The stock is showing bullish technical indicators. The MACD histogram is positive and expanding (0.185), the RSI (70.952) is in a neutral zone, and the moving averages are bullish (SMA_5 > SMA_20 > SMA_200). Key resistance levels are at R1: 89.583 and R2: 90.803, with support at S1: 85.636 and S2: 84.416.

Strong financial performance in Q1 2026, with revenue up 18.57% YoY and net income up 303.78% YoY. EPS also increased significantly by 304.08% YoY.
Analysts expect natural gas prices to rise due to supply deficits in the U.S. and Western Canada.
Bullish technical indicators support a positive price trend.
Hedge funds are selling, with a significant increase in selling activity (3411.65% over the last quarter).
Analysts have lowered price targets recently, with Scotiabank reducing it to $101 and BofA to $99, citing potential oversupply risks in 2027.
In Q1 2026, National Fuel Gas Co reported strong financial growth.
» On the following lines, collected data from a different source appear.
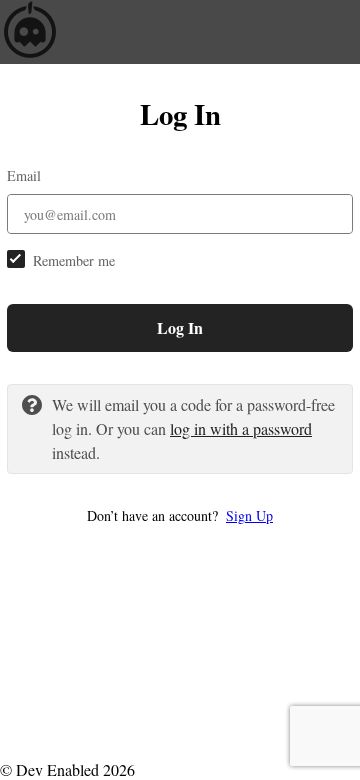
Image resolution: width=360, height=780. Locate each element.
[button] (180, 515)
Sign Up (249, 515)
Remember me (74, 260)
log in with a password (241, 428)
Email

Revenue increased by 18.57% YoY to $651,507,000, net income surged by 303.78% YoY to $181,645,000, and EPS rose by 304.08% YoY to 1.98. However, gross margin slightly declined by -0.12% YoY to 68.13.
Analysts are mixed. Scotiabank maintains a Sector Perform rating with a price target of $101, citing supply deficits and bullish natural gas sentiment. BofA has an Underperform rating with a price target of $99, citing oversupply risks in 2027. JPMorgan has a Neutral rating with a price target of $96, highlighting demand inflection for natural gas but potential crude oil oversupply risks.